Fig.5:. Cell-cell communication and cytokine production are increased in SDp.

a, Heat map showing the log2 fold change in number of candidate interactions between SDp and D children defined by expression of both the ligand and receptor in at least 2% of cells within each cell type. b, Schematic showing the parameters for identifying interacting partners and (top), and the classification of DEIs (bottom). c, d, Interaction networks of upregulated (c) and inversely regulated (d) DEIs in SDp vs. D. Circles indicate cell types; lines indicate interaction partners with thickness representing the number of interactions; text boxes specify genes involved in identified candidate interactions and the cell types expressing them, including candidate interactions with endothelium based on Tabula Sapiens data (right panel in c); and arrowheads (in d) depict up- and down-regulation of the indicated genes. e, Heatmap showing serum concentrations of 27 differentially secreted cytokines (out of 80 tested) between SDp vs. D normalized to the highest corresponding concentration. f, Violin plots of serum concentration (pg/mL) of top differentially secreted cytokines in SDp vs. D. g, Split dot plots showing the expression level of transcripts of cytokines (corresponding to those in (f)), and cognate receptors measured via viscRNA-Seq 2. Top half of each split dot plot depicts the expression level in SDp; bottom half depicts the expression level in D; size depicts the percentage of gene expressing cells in the cell types indicated on the left; and color depicts gene expression level in counts per million (cpm). Red outline indicates the condition with the higher gene expression. Data in panels e and f are from n = 19 participants: H (n = 4), f only; D (n = 8); SDp (n = 7). p values by two-tailed Mann-Whitney test are shown in panel f.

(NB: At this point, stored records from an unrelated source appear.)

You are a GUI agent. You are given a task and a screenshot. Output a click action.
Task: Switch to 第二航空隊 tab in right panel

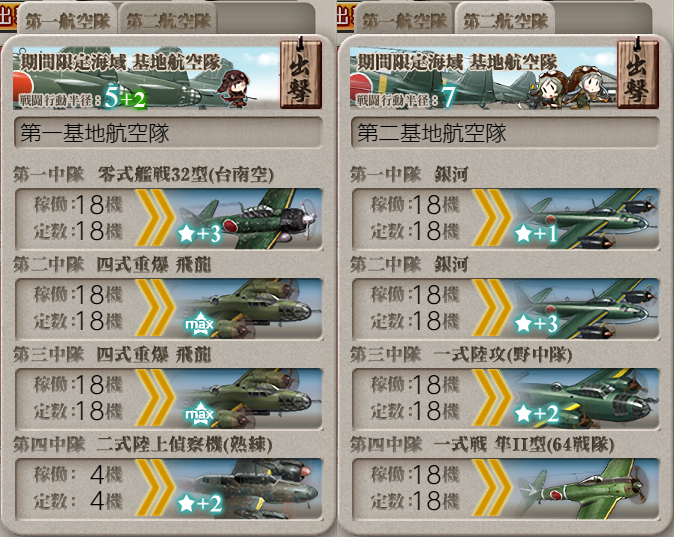tap(505, 20)
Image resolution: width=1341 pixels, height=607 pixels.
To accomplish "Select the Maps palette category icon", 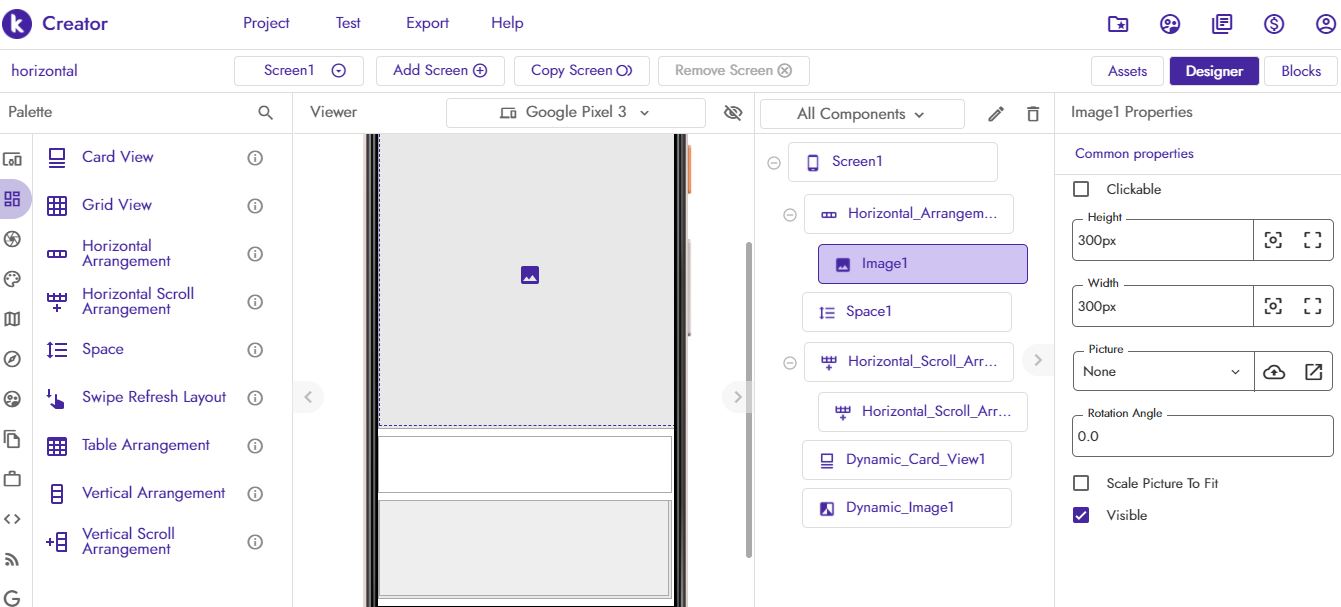I will (13, 319).
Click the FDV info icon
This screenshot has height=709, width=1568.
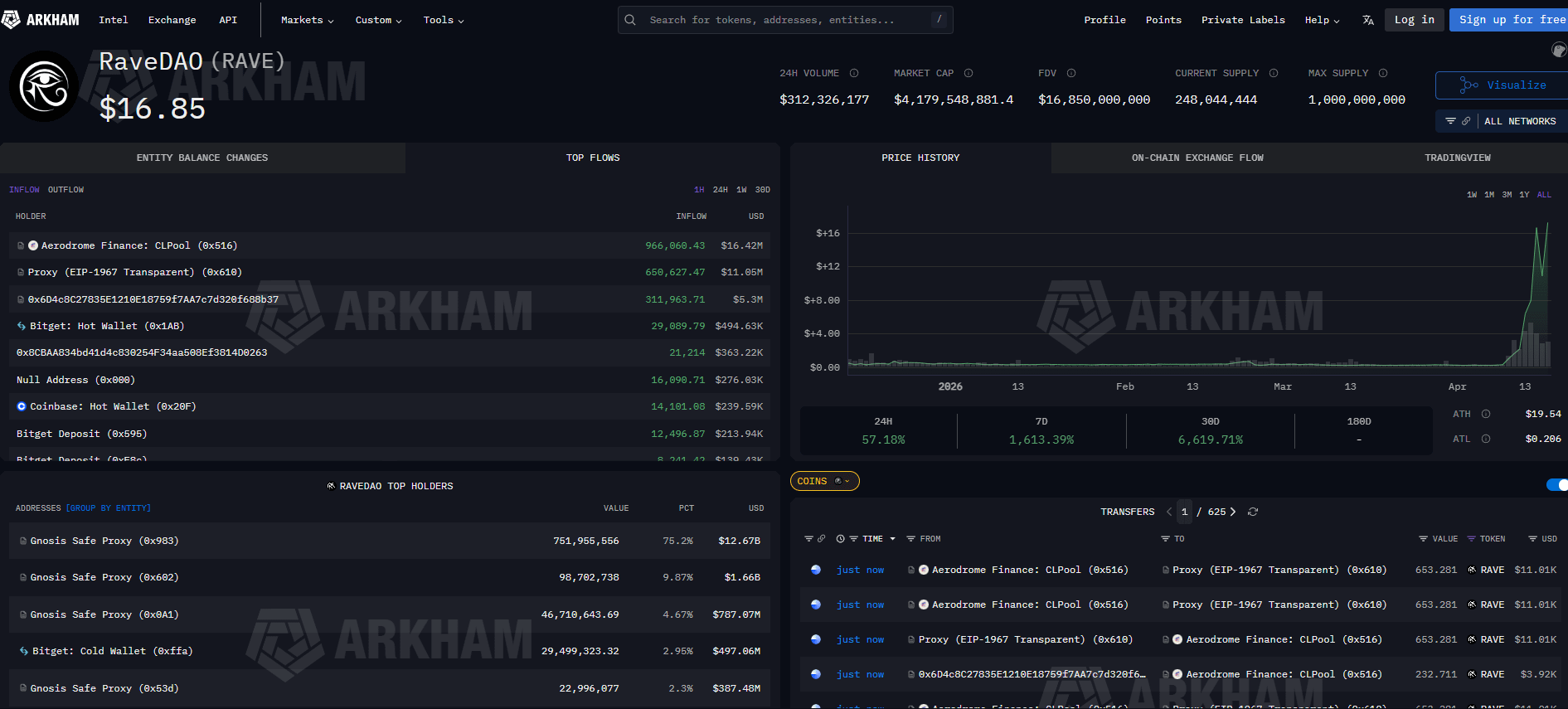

Fig. 6:. Immune hallmarks of early SD progression.

Schematic representation depicting the differences in cell type abundance, phenotype, and immunological function of distinct cell subtypes in SDp (red) vs. uncomplicated D/DWS (blue), and specific attributes of virus-harboring cells (VHCs) (yellow). We propose that ineffective memory responses, accompanied by defective antigen presentation and inflammation resolution mechanisms, in part mediated by active DENV replication in B cells and myeloid cells in human blood, prevail in SDp, whereas adequate presentation of antigens and effective antigen-specific responses characterize D/DWS patients.